Pero esto no es suficiente. “La Escritura se ha de leer e interpretar con el mismo Espíritu con que fue escrita” (Dei Verbum 12,3), hay que leerla desde el mismo soplo de Dios, desde el corazón de Dios, porque de él brota. “Este corazón estaba cerrado antes de la Pasión porque la Escritura era oscura. Pero la Escritura fue abierta después de la Pasión” (Santo Tomás de Aquino), a partir de la Muerte y Resurrección de Jesucristo. Es este acontecimiento que permite ver la unidad de toda la Escritura. Es desde aquí, desde esta experiencia eclesial y personal de la fe que se puede comprender la Biblia, que se puede entender “la cohesión de las verdades de la fe entre sí y en el proyecto total de la Revelación” (Catecismo, nº 114). La Palabra sólo puede ser penetrada si nos acercamos a ella en “la Tradición viva de toda la Iglesia” (Catecismo, nº 113), en ese “río vivo que se remonta a los orígenes, el río vivo en el que los orígenes están siempre presentes. El gran río que nos lleva al puerto de la eternidad”, “la historia del Espíritu que actúa en la historia de la Iglesia a través de la mediación de los apóstoles y de sus sucesores, en fiel continuidad con la experiencia de los orígenes” (Benedicto XVI).    

 

 

“Tu palabra es antorcha para mis pasos, y luz para mis caminos”

Sal 119, 105

 

 

“Así como el apetito es buena señal de la salud para el cuerpo, así también el gusto y amor a la Palabra de Dios es señal grande de la salud de nuestra alma”

San Juan Crisóstomo

 

“Recuerden que es una misma Palabra de Dios la que se extiende en todas las escrituras, que es un mismo verbo que resuena en la boca de todos los escritores sagrados, el que, siendo al comienzo Dios junto a Dios, no necesita sílabas porque no está sometido al tiempo.

San Agustín

“El que escucha mis palabras y las pone en práctica, es como aquel hombre prudente que edificó su casa sobre roca. Cayó la lluvia, vinieron los torrentes, soplaron los vientos y arremetieron contra la casa; pero no se derrumbó, porque estaba cimentada sobre roca.”

COMPLETA LO SIGUIENTE:
a – Extrae del texto sobre la Escritura el fragmento que empieza con "Sal 119, 105" y sigue hasta "sometido al tiempo.".
b – Responde estas preguntas a partir del texto sobre la Escritura:
(i) Según la cita de Dei Verbum 12,3, ¿con qué Espíritu se ha de leer e interpretar la Escritura?
(ii) Según San Juan Crisóstomo, ¿de qué es señal grande el gusto y amor a la Palabra de Dios?
(iii) En el versículo de Sal 119, 105, ¿qué es la palabra para los pasos?
c – Enumera todas las personas a las que el texto sobre la Escritura atribuye alguna cita.
Los datos no tienen ninguna relación con el texto sobre la Escritura.

FRAGMENTOS DE DATOS:
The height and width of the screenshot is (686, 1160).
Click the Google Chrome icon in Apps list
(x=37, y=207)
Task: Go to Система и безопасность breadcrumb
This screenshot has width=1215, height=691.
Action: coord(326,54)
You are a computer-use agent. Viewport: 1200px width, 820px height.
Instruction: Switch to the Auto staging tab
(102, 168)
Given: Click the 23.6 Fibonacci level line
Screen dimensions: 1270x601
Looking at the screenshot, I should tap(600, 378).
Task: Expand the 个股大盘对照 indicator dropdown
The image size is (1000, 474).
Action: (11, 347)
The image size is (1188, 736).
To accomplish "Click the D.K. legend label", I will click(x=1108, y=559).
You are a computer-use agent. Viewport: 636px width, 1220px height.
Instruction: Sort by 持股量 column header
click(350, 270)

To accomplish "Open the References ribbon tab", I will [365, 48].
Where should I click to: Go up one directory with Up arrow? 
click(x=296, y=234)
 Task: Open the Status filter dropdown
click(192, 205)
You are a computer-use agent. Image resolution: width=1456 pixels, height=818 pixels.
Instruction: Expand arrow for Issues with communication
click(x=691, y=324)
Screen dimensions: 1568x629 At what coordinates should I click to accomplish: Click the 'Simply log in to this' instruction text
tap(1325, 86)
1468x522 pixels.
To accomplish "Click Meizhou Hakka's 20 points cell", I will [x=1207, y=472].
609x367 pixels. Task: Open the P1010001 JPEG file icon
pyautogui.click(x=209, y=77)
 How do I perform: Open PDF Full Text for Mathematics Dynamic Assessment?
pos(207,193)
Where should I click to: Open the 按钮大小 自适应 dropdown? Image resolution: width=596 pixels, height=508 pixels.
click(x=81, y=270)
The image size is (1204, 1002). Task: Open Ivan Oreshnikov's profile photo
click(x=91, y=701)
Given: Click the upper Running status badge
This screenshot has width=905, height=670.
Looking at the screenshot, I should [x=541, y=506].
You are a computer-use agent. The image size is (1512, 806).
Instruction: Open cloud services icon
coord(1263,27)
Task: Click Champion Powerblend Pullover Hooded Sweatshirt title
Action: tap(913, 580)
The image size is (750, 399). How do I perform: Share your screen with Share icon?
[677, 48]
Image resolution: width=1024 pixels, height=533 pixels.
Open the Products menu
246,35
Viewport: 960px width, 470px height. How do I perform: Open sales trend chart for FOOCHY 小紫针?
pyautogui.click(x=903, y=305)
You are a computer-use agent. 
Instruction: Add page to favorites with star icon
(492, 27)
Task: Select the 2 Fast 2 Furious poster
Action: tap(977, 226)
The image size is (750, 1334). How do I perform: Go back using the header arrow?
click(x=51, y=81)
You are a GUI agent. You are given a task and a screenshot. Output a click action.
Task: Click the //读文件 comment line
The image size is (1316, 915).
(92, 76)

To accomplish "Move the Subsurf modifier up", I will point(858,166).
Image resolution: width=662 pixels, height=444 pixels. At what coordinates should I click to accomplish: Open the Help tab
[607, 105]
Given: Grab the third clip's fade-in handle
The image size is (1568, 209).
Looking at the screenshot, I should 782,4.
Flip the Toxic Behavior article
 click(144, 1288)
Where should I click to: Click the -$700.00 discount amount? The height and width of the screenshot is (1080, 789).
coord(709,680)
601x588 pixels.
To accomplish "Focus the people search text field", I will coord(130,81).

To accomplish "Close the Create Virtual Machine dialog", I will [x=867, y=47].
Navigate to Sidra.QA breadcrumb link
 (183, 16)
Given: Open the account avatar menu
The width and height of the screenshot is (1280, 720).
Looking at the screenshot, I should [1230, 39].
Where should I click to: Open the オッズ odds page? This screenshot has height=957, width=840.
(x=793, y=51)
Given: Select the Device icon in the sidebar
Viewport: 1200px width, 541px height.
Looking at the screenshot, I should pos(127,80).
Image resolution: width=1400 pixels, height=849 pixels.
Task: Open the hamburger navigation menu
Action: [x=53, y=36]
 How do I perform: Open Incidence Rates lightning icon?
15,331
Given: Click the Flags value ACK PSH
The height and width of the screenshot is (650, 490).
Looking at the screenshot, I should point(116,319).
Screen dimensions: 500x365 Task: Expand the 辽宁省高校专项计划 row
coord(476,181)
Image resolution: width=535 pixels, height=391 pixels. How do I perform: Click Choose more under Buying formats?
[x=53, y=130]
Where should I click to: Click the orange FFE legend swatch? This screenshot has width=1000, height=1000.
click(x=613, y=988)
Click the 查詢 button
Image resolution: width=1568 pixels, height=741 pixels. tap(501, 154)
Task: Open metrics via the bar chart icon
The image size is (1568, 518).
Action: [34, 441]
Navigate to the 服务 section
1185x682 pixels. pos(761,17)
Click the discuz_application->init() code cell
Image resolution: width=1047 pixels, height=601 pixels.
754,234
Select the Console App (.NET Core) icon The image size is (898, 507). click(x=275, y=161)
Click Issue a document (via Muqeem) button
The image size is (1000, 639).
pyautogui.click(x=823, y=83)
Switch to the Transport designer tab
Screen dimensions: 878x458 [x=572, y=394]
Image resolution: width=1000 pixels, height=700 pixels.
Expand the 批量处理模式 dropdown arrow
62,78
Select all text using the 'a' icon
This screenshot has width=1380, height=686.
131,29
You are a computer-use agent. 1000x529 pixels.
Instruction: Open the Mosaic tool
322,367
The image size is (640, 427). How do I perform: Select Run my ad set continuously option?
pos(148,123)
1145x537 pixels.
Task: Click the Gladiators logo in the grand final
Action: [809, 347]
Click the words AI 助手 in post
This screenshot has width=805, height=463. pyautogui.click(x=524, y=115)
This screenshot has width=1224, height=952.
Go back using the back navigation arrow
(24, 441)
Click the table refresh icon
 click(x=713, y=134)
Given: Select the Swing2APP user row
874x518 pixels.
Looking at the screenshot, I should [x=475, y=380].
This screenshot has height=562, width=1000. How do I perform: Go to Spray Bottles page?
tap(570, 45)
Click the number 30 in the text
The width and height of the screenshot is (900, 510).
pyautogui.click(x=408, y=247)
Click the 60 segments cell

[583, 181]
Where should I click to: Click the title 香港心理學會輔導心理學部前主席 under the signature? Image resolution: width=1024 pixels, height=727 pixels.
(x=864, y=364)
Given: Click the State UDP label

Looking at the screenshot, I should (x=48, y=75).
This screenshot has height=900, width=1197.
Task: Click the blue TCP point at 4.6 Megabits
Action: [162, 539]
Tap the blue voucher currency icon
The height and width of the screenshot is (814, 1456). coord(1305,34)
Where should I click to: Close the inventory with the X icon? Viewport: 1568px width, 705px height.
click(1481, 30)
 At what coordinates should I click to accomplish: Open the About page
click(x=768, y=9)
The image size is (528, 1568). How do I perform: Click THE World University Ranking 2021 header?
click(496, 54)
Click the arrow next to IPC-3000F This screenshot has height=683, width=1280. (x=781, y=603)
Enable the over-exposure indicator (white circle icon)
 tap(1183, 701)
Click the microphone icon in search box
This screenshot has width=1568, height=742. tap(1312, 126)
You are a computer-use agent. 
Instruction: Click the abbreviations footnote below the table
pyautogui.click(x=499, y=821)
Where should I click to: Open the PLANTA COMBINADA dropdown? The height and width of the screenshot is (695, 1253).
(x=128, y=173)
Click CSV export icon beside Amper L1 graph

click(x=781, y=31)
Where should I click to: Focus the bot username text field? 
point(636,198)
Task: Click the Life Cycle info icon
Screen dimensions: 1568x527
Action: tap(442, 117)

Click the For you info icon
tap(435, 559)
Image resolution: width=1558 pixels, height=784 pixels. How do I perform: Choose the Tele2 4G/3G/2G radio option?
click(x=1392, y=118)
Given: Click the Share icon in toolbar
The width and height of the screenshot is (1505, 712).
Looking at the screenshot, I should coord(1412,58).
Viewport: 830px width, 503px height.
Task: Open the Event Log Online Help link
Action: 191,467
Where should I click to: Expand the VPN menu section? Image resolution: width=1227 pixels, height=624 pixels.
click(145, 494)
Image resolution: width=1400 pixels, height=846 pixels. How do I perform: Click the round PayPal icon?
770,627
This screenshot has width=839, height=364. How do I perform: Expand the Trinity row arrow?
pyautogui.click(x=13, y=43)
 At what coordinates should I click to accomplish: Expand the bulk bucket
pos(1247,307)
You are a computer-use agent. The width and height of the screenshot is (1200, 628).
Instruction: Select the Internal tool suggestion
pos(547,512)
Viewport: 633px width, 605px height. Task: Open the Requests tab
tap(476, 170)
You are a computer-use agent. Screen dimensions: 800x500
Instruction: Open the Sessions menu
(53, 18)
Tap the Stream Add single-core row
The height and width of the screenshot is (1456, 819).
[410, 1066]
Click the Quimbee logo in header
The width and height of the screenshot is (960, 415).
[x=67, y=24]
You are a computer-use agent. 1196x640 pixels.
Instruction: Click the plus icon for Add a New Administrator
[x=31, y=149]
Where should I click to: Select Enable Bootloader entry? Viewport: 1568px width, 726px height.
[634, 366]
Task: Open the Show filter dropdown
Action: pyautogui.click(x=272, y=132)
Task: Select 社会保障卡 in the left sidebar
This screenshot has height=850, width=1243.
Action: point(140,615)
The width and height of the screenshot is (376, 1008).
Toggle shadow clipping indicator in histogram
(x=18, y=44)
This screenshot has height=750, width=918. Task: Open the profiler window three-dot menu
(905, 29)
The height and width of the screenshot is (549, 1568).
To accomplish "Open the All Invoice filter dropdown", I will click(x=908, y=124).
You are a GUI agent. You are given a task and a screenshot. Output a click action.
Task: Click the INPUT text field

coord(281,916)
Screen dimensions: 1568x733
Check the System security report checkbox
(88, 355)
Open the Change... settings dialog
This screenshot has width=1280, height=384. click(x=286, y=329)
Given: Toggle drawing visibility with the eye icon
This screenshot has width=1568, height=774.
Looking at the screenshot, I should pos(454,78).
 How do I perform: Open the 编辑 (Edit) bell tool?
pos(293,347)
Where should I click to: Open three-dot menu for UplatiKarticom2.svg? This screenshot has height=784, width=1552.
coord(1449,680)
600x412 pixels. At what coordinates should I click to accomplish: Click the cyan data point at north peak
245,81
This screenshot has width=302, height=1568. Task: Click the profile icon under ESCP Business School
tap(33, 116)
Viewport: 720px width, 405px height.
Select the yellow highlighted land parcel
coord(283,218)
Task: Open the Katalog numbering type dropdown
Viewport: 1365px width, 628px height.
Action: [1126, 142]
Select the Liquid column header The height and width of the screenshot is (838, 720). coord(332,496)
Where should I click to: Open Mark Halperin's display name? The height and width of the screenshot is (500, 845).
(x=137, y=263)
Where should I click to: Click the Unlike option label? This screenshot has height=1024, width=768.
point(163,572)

RESPUESTAS:
a –
Sal 119, 105

 

 

“Así como el apetito es buena señal de la salud para el cuerpo, así también el gusto y amor a la Palabra de Dios es señal grande de la salud de nuestra alma”

San Juan Crisóstomo

 

“Recuerden que es una misma Palabra de Dios la que se extiende en todas las escrituras, que es un mismo verbo que resuena en la boca de todos los escritores sagrados, el que, siendo al comienzo Dios junto a Dios, no necesita sílabas porque no está sometido al tiempo.

b –
(i) Con el mismo Espíritu con que fue escrita.
(ii) De la salud de nuestra alma.
(iii) Una antorcha.

c – Santo Tomás de Aquino, Benedicto XVI, San Juan Crisóstomo, San Agustín